MATERIAL FOR THIS TASK:
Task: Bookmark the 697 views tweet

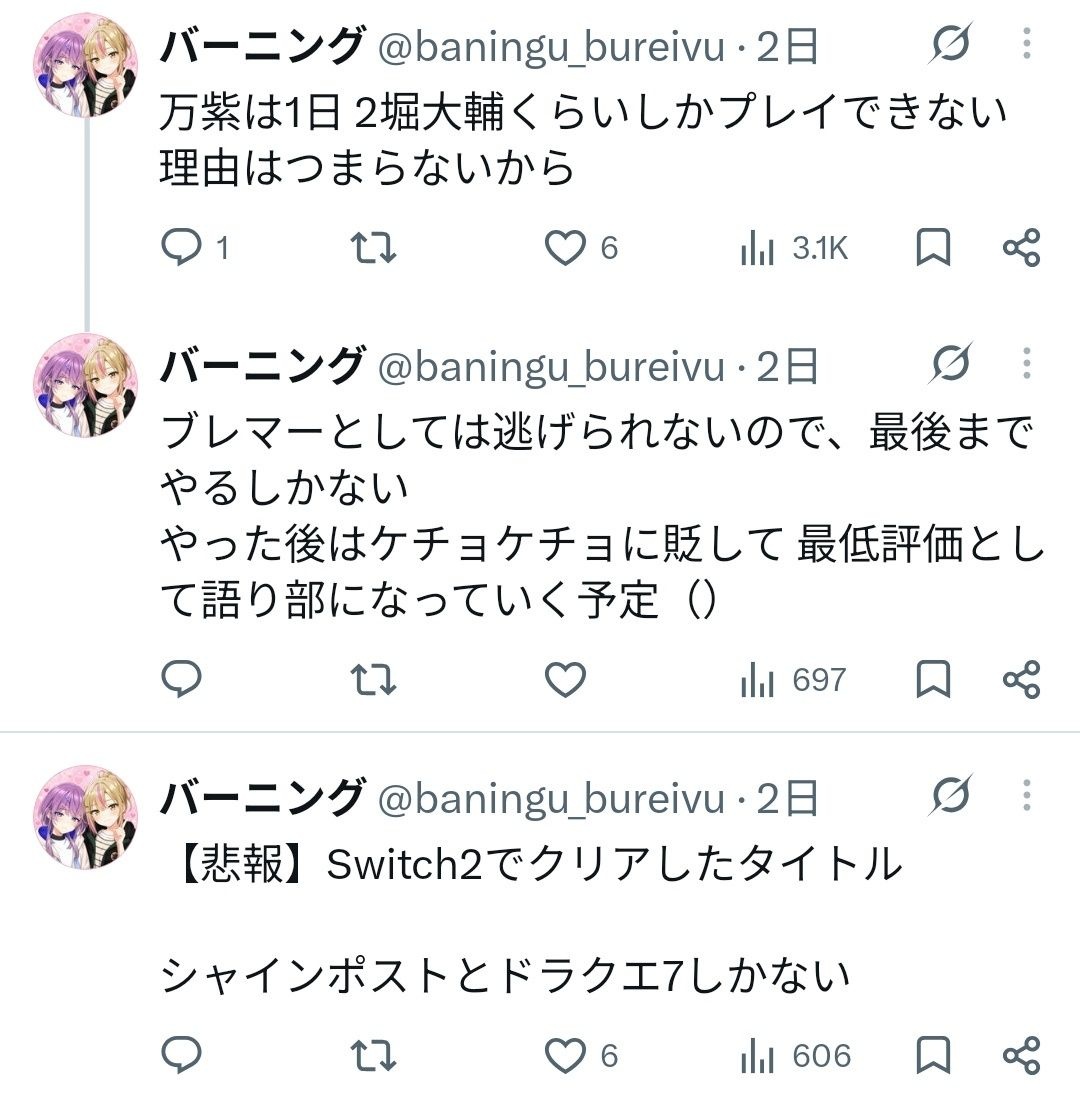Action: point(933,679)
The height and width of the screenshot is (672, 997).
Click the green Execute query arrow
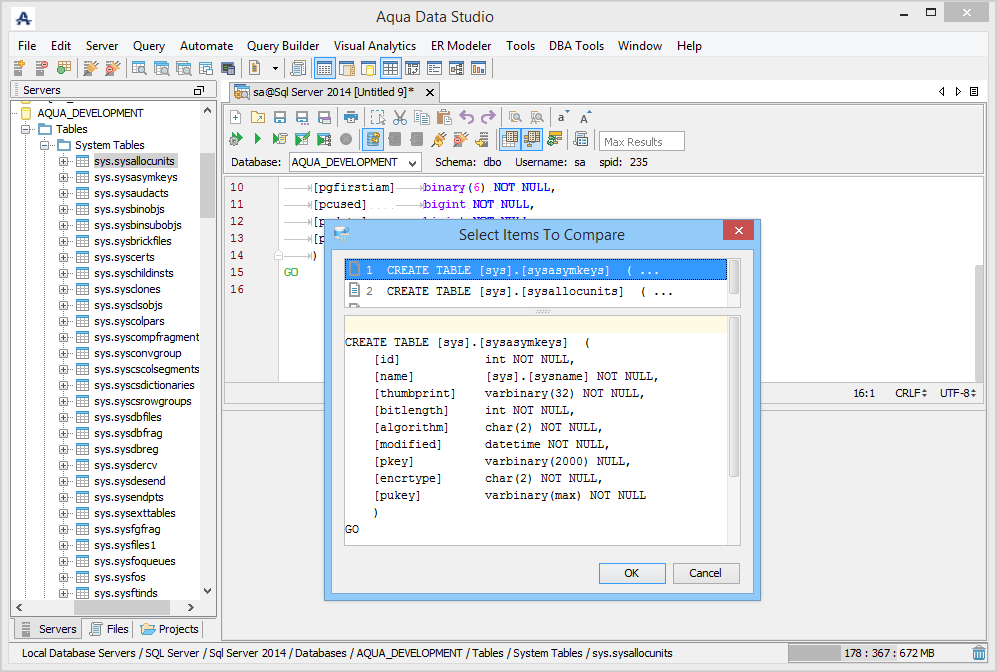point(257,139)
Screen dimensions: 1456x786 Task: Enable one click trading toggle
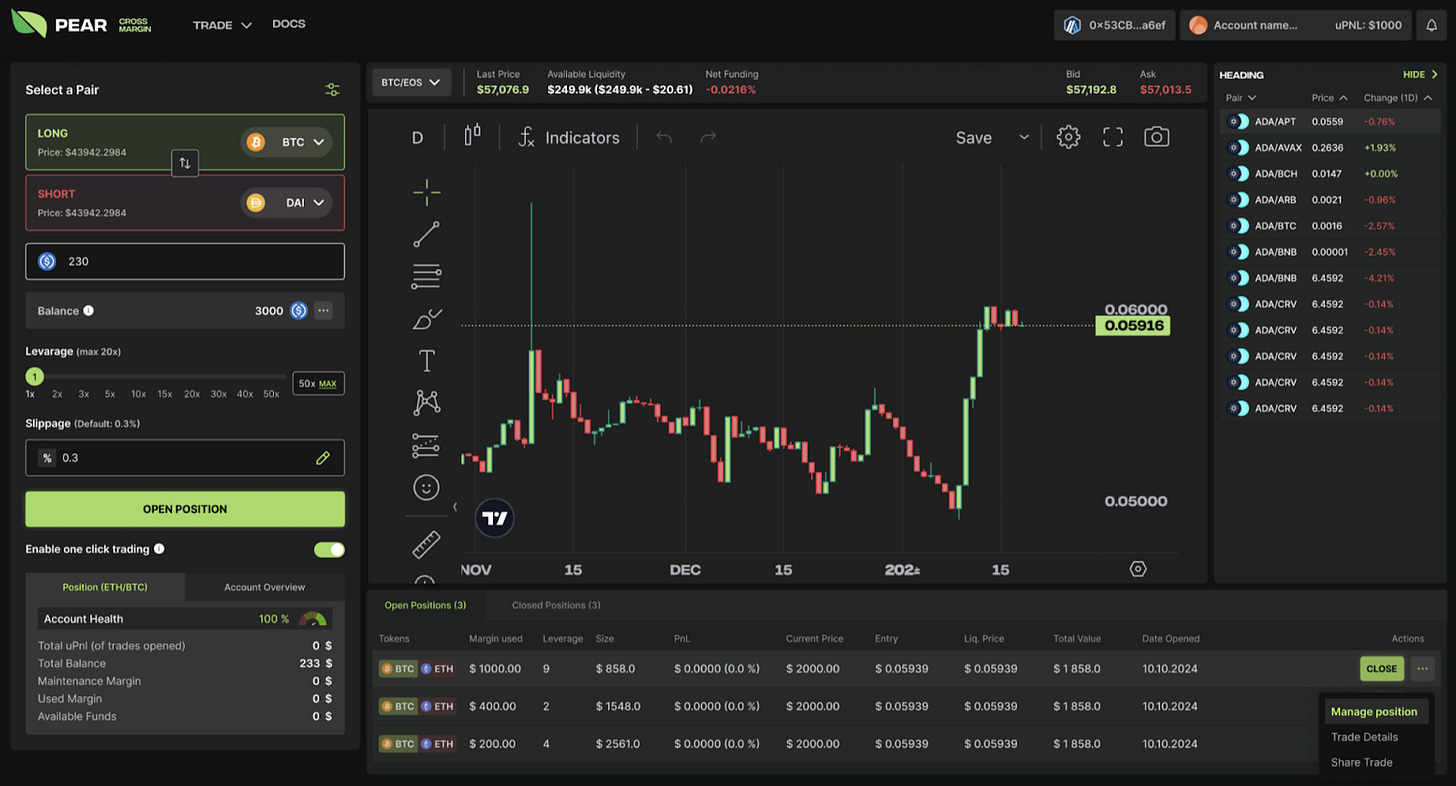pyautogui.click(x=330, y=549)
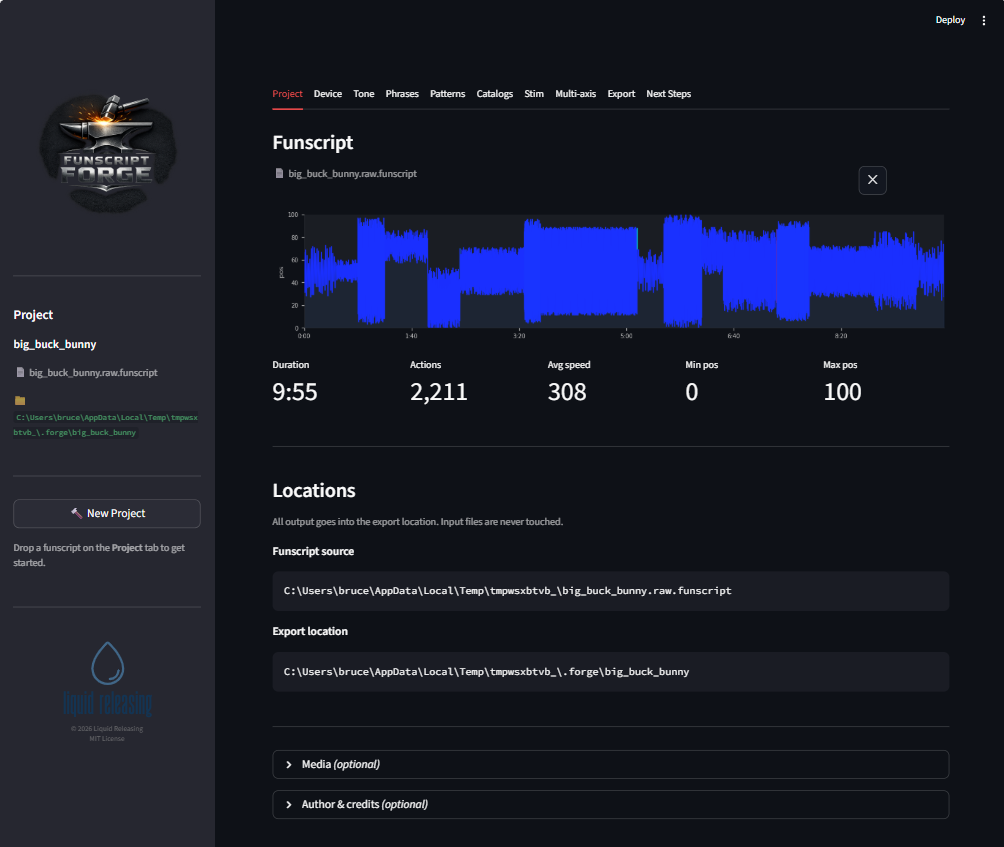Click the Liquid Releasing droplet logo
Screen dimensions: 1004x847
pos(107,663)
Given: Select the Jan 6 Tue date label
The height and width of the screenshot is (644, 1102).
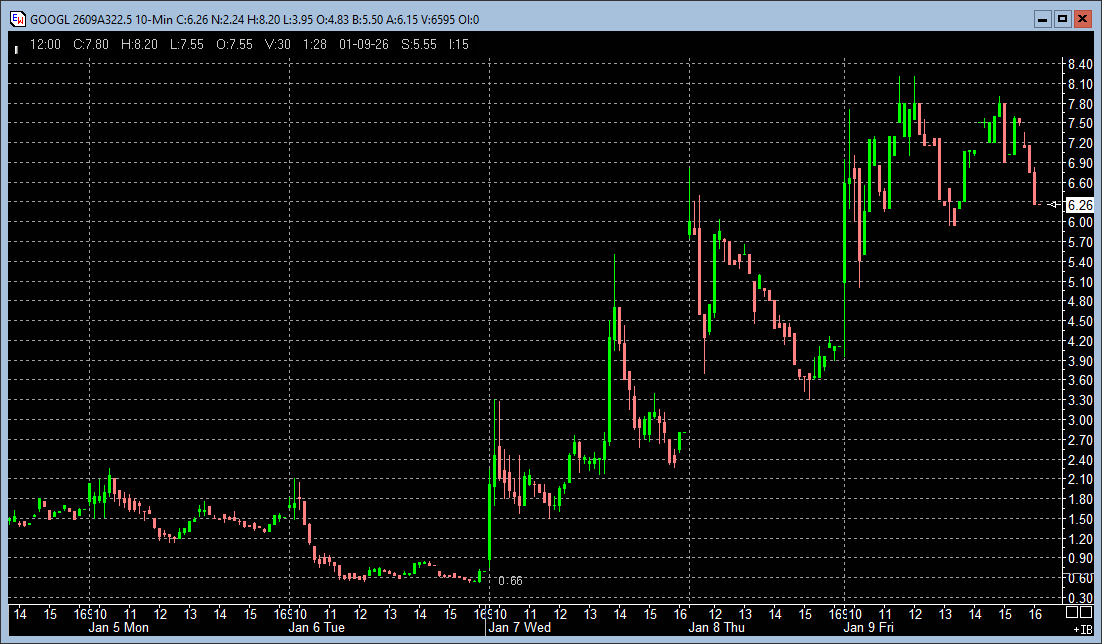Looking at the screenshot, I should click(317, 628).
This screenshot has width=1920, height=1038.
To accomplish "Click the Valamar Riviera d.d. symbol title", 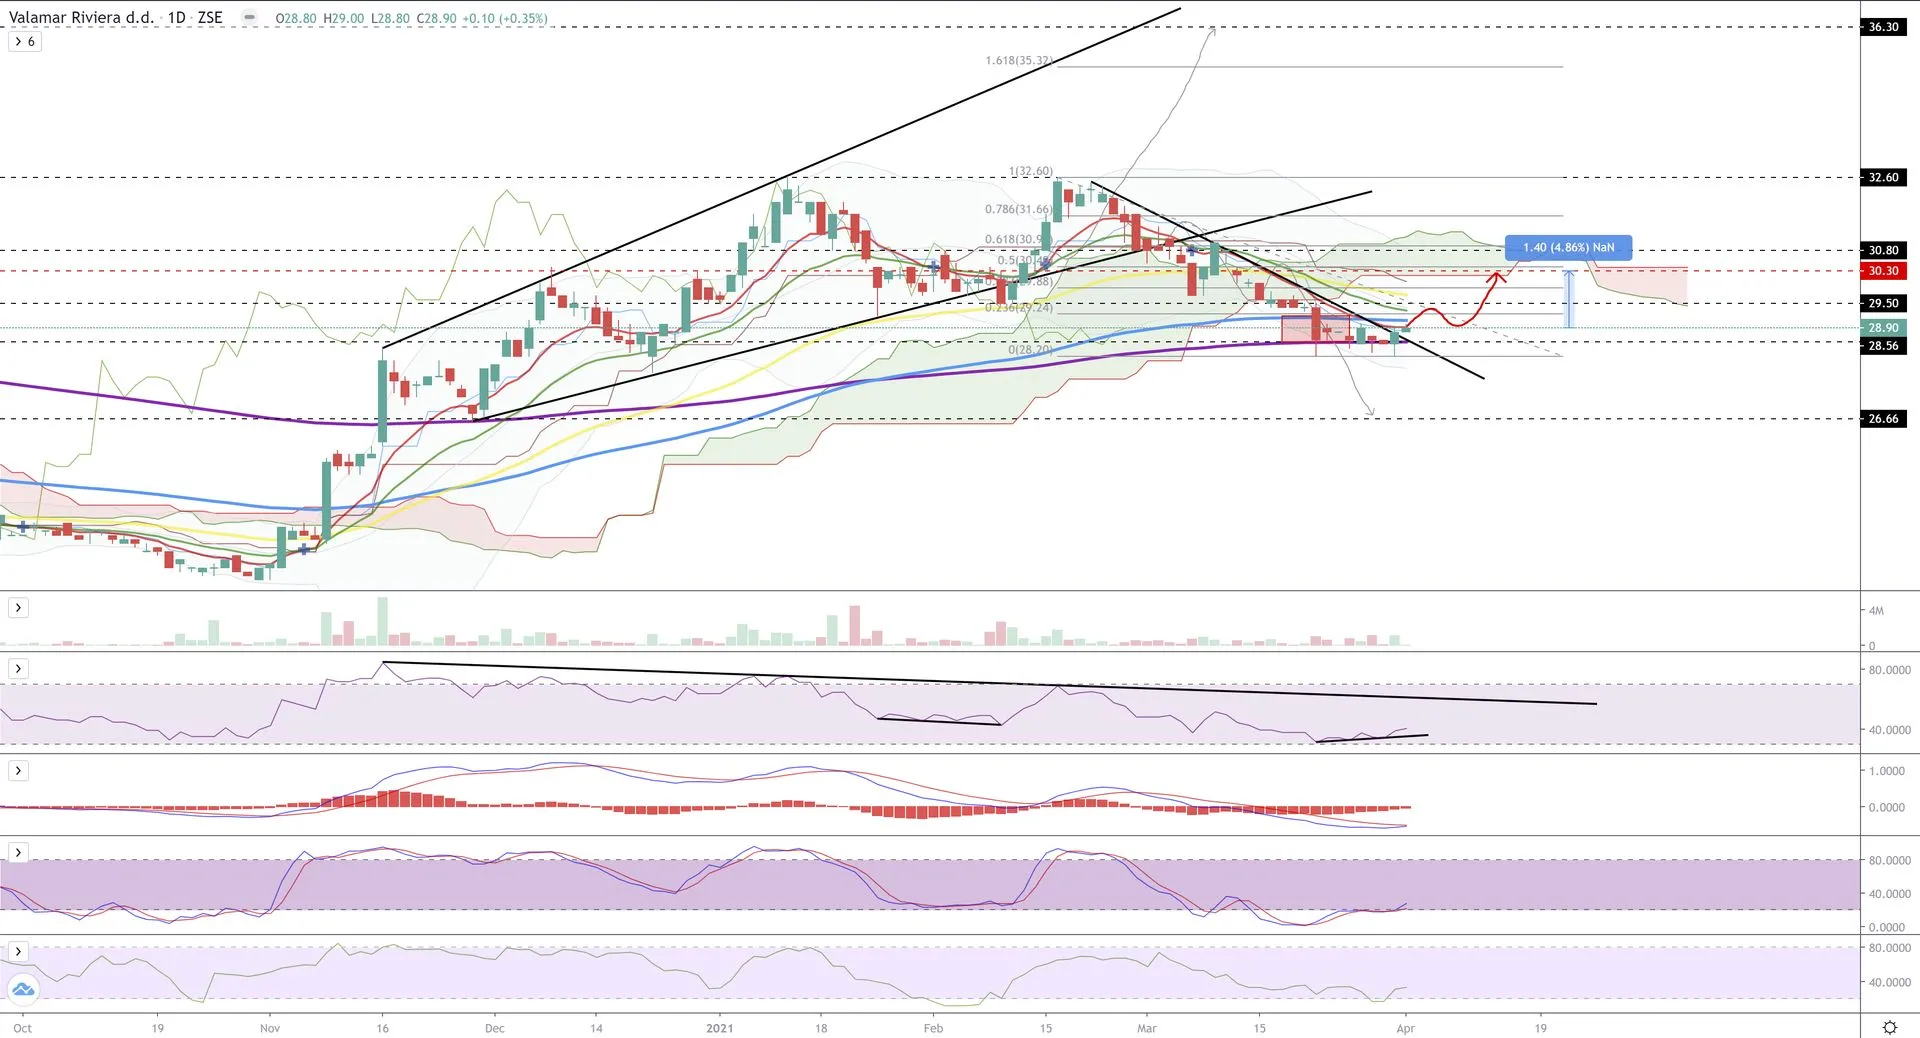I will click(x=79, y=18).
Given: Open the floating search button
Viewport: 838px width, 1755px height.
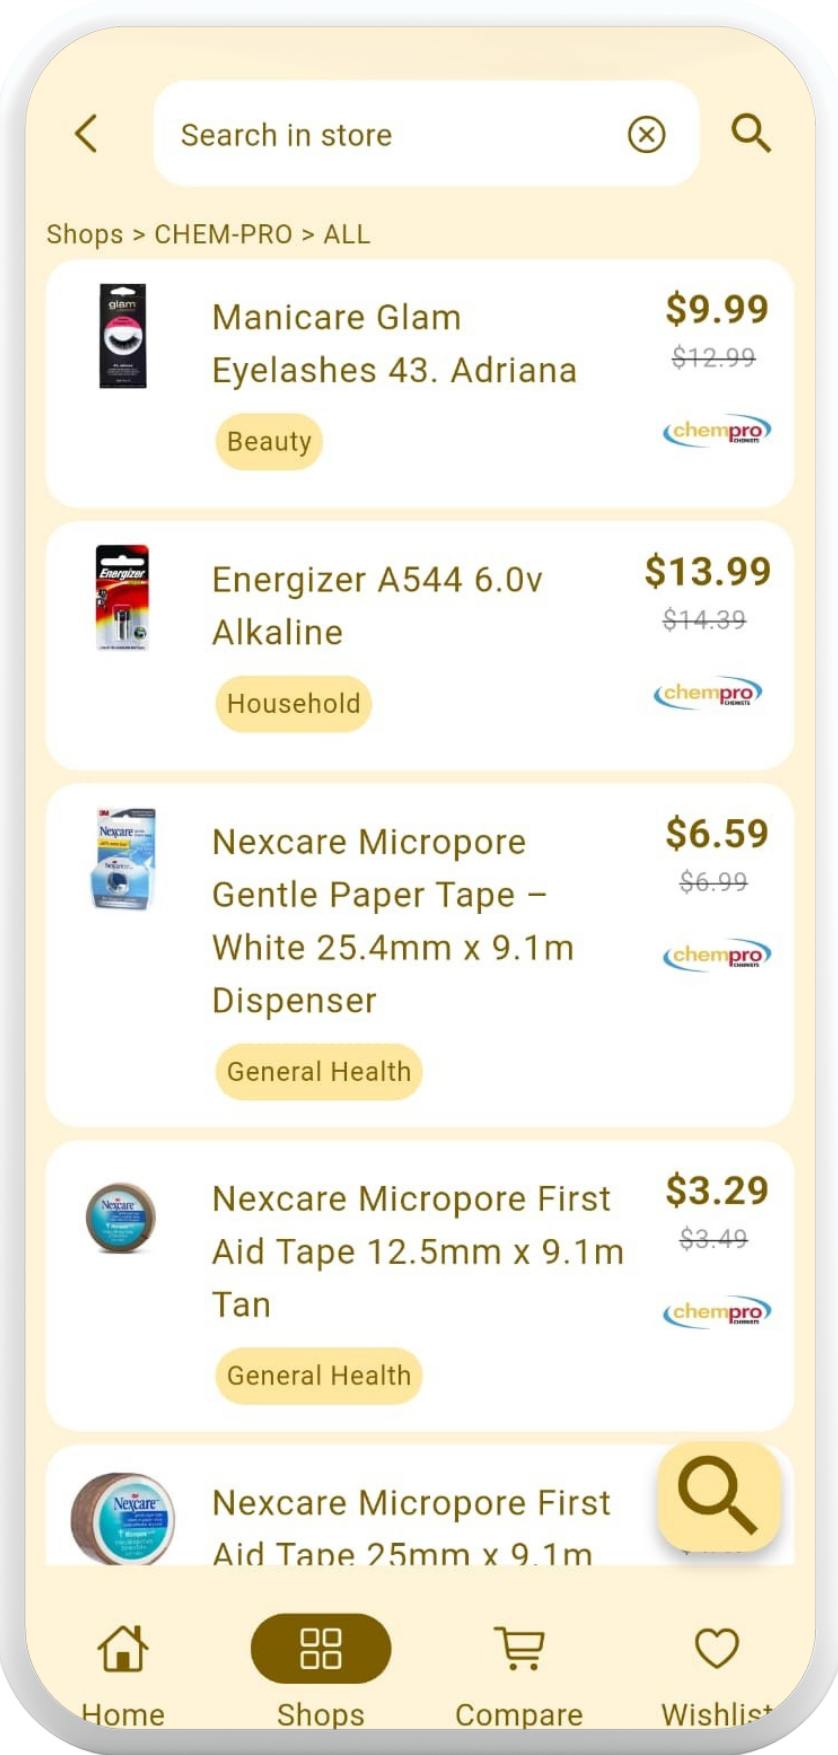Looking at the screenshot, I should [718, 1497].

WORK INSTRUCTION: If a line in the entries above has the word "Given", copy it.

TASK OUTPUT:
Given: Select the Jan 6 Tue date label
Given: Open the floating search button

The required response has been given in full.